» **Page text**:
++++++++++

The effectiveness of disinformation in tipping results, even when a small number of swing voters can make a difference, is debatable. However, Russia also wants to undermine our democratic process and cast doubt on the result, whomever wins. With this there is more of a chance for success. The ISC report claimed that Russia sees any action it takes which damages the West as “fundamentally good for Russia.” The most existential attack Russia can undertake against Western democracies is to attack their populace’s belief that they are democratic. Ultimately, Russia wants to hack public trust in both countries.

While trust in political systems does not begin or end with the ballot box, democratic legitimacy is impossible without trust in elections. This trust is called “procedural trust,” and is conditioned on the public believing that the process to reach an election result was transparent, accurate and not fraudulent. A key contributing factor is that losing candidates readily accept the outcome.

Driven by Trump’s lies that the 2020 election was stolen from him, there are many voters in the US who have very low levels of procedural trust. Trump has undermined the institutions and agencies that would have previously been seen as neutral arbiters of any future result. The judiciary and federal law enforcement have become heavily politicised. In the US, Russia has a cast of willing domestic allies who will help to undermine the process, to the point a result may well not be accepted by a significant portion of the population – the events of January 6, 2021, could seem tame by comparison. Russia will flood the information ecosystem with disinformation suggesting fraud and conspiracy, pouring petrol on the lies of their domestic allies. Russian cyber-activity will not just coarsen the national discourse but could lead to political violence.

In the UK, there are also political influencers who have proven to be allies of Russia in their attempts to undermine our democracy. In the cause of Brexit, right-wing media and even ministers have questioned the integrity of the UK legal system. Countless examples of corruption, negligence and rule-breaking, from PPE contracts to Partygate, have done Russia’s work for them.

++++++++++

» **Data extracts**:
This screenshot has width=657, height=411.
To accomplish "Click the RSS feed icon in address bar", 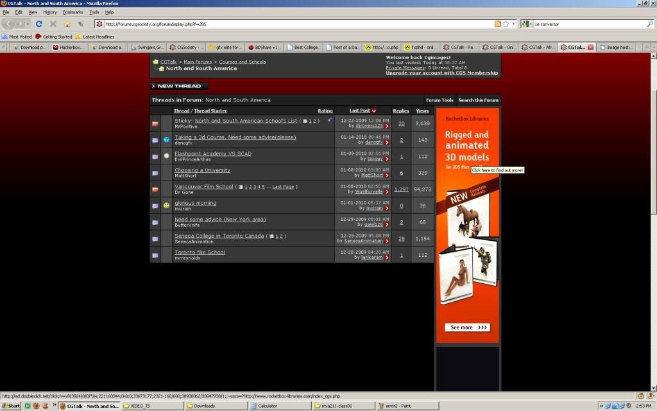I will (x=497, y=24).
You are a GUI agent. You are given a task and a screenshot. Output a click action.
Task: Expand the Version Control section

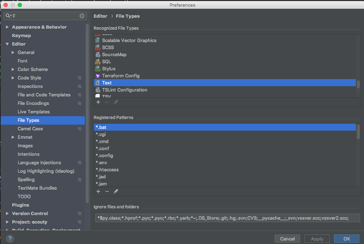pyautogui.click(x=7, y=214)
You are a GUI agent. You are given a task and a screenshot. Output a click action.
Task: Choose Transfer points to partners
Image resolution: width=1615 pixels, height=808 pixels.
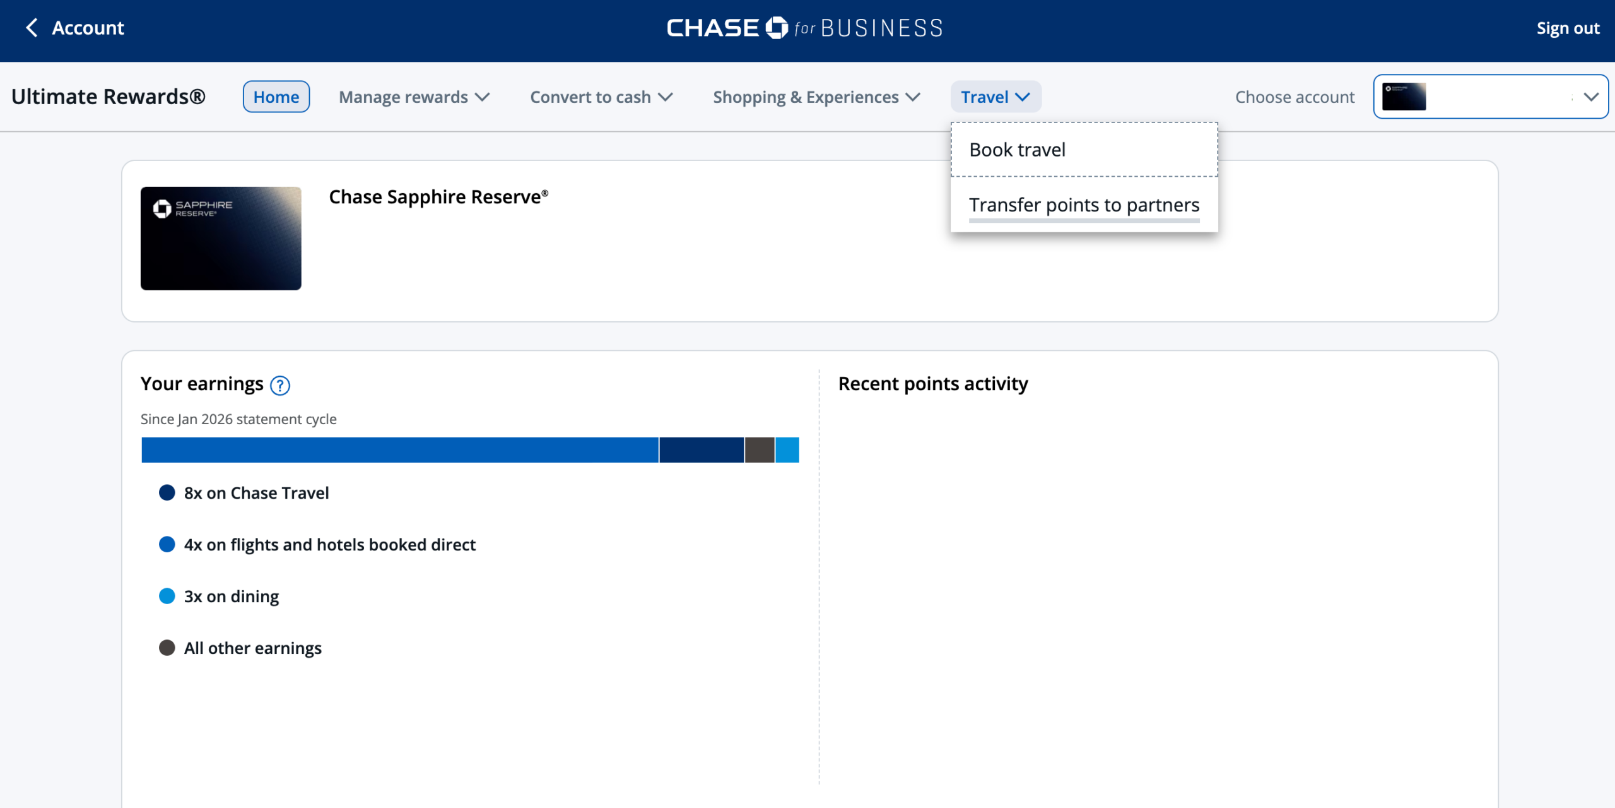tap(1084, 205)
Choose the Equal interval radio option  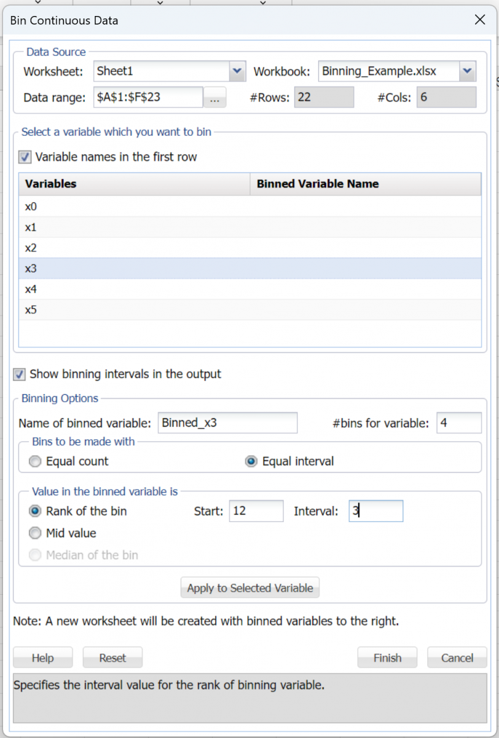(251, 461)
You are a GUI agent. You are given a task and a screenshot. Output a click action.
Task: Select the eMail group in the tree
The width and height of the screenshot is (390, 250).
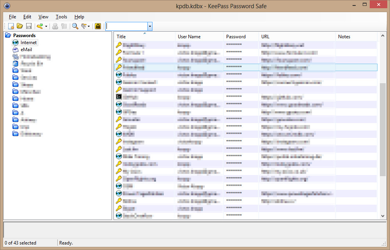coord(26,50)
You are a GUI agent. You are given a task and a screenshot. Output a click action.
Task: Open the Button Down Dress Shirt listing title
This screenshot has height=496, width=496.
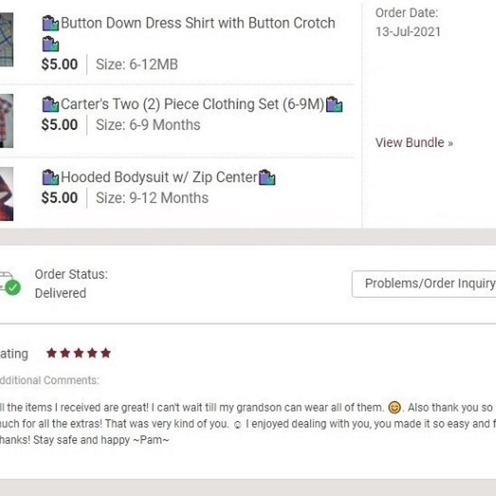pyautogui.click(x=198, y=23)
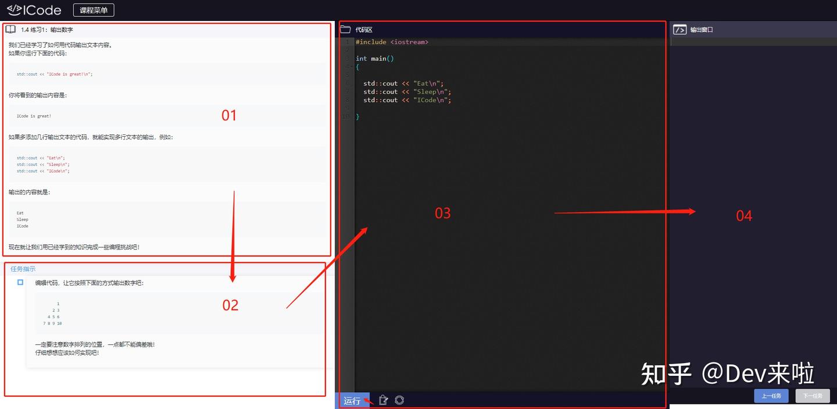837x409 pixels.
Task: Go to next task with 下一任务
Action: pyautogui.click(x=813, y=396)
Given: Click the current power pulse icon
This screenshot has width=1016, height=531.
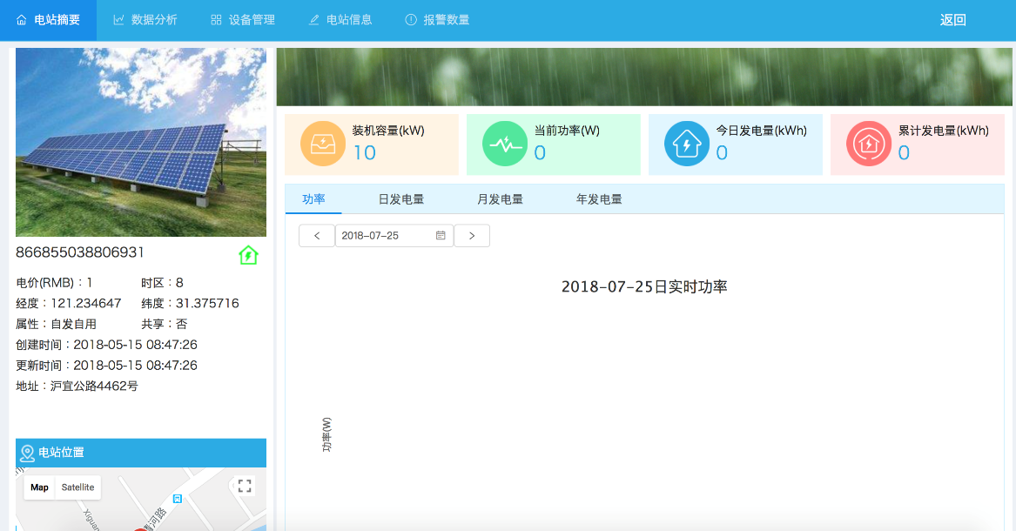Looking at the screenshot, I should click(505, 144).
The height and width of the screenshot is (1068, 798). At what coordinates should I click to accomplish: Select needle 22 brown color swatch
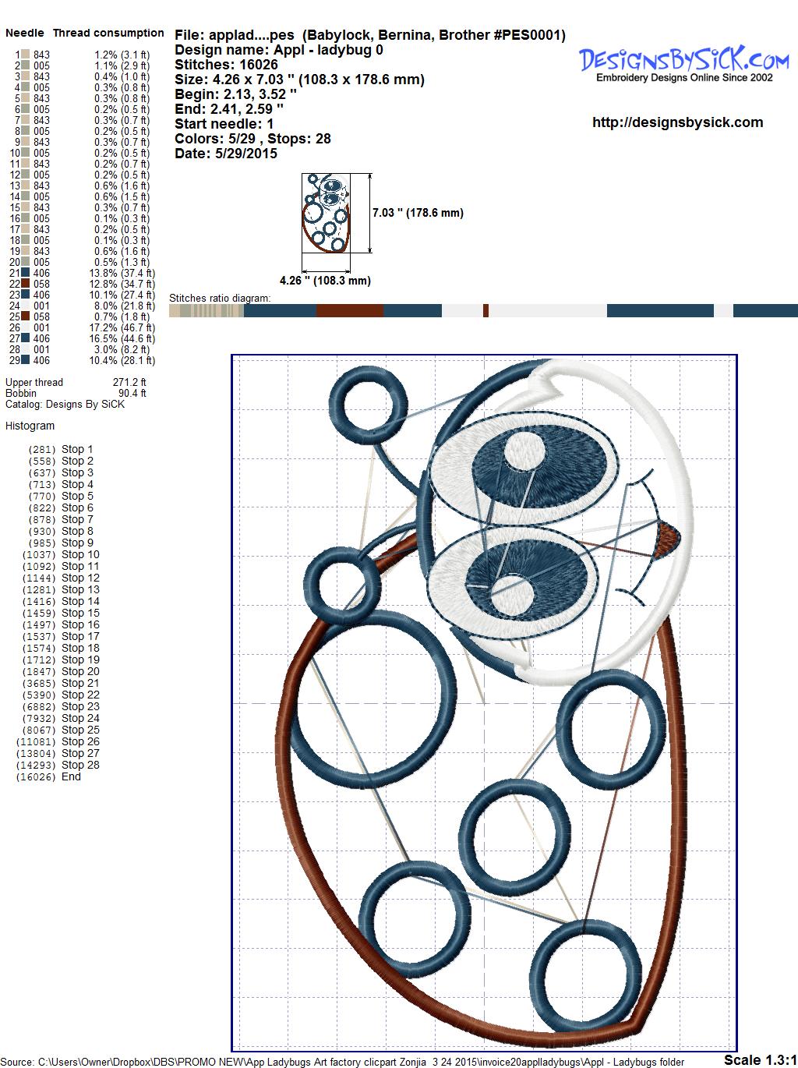coord(26,284)
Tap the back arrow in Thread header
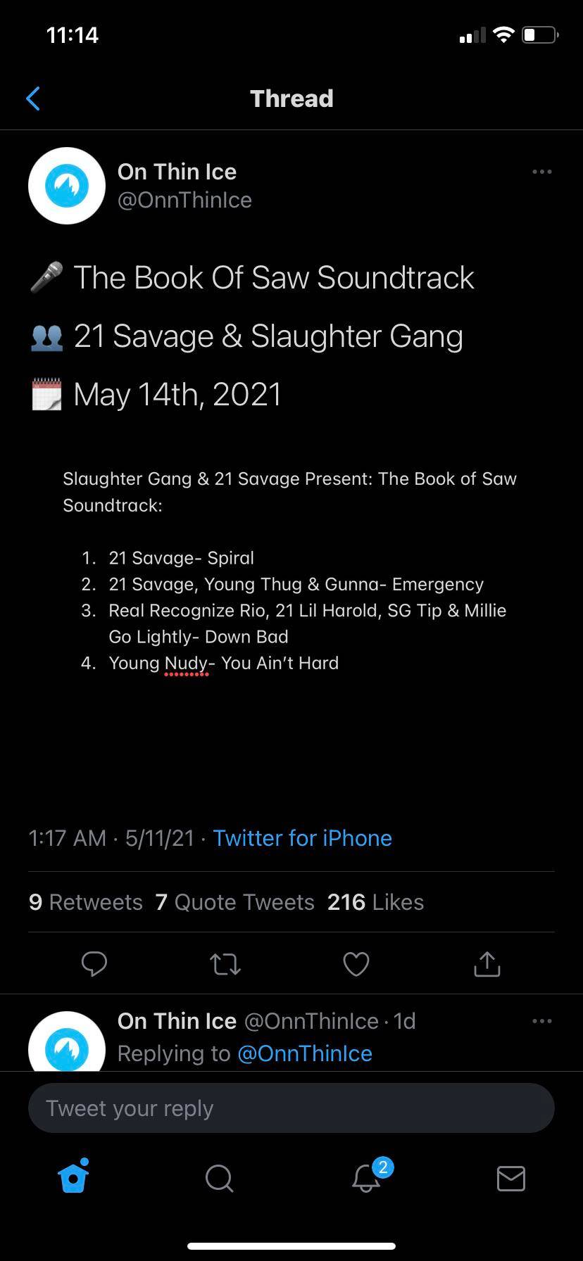This screenshot has height=1261, width=583. (x=32, y=99)
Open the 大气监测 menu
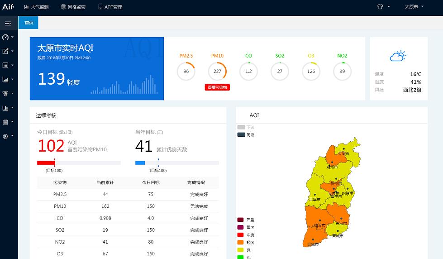The width and height of the screenshot is (443, 259). 36,7
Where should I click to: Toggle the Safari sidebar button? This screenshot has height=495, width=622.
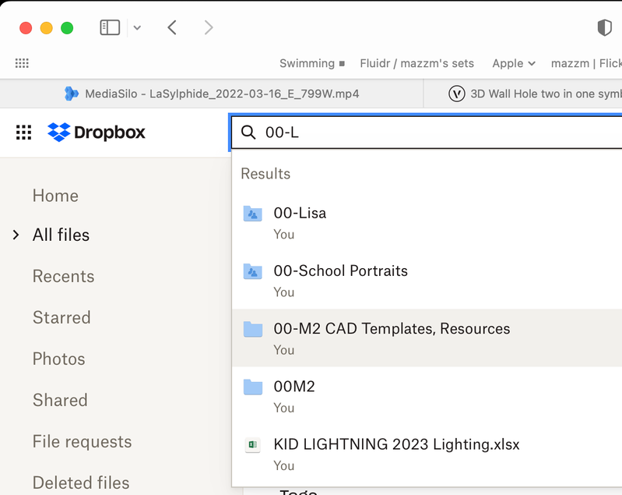tap(110, 28)
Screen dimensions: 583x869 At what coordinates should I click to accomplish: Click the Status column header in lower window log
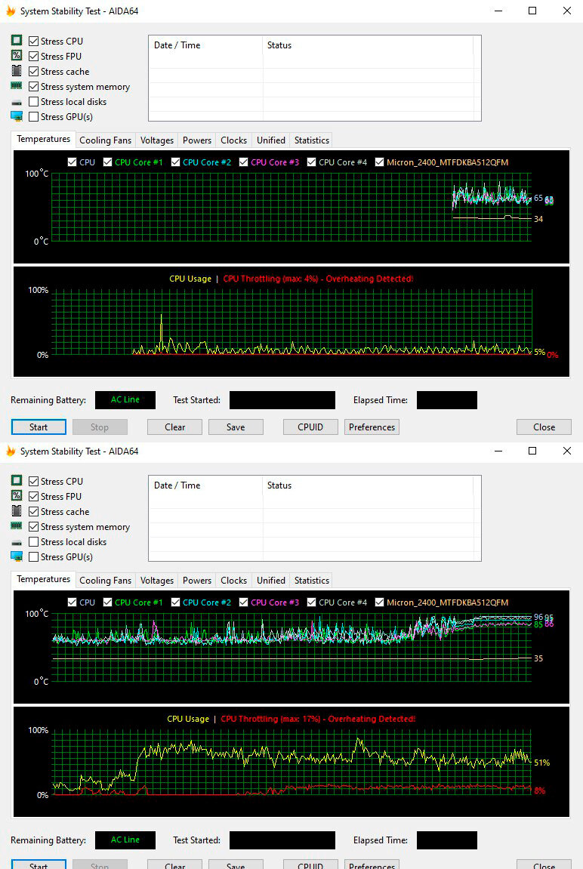(279, 485)
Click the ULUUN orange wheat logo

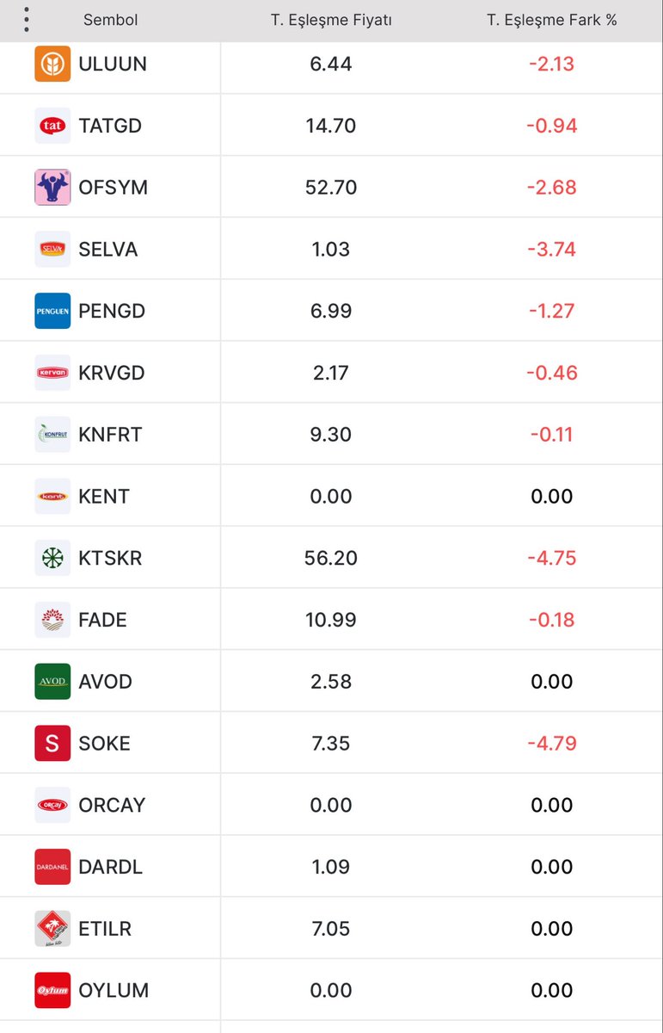[x=52, y=64]
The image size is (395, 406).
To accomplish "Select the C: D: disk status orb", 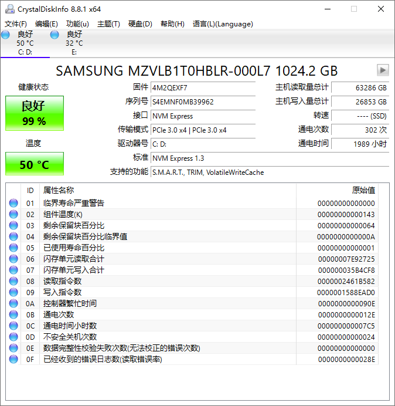I will 6,35.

++++++++++

» **Questions on the material**:
1: Transcribe the text on Russian disinformation, starting at "In the UK, there" and ending at "work for them.".
2: Render this sentence from the text on Russian disinformation into Spanish: "While trust in political systems does not begin or end with the ballot box, democratic legitimacy is impossible without trust in elections."
3: In the text on Russian disinformation, what is trust in elections called?
The entries are not needed for this work.

» **Responses by task**:
1:
In the UK, there are also political influencers who have proven to be allies of Russia in their attempts to undermine our democracy. In the cause of Brexit, right-wing media and even ministers have questioned the integrity of the UK legal system. Countless examples of corruption, negligence and rule-breaking, from PPE contracts to Partygate, have done Russia’s work for them.

2: Aunque la confianza en los sistemas políticos no empieza ni termina en las urnas, la legitimidad democrática es imposible sin confianza en las elecciones.

3: Procedural trust.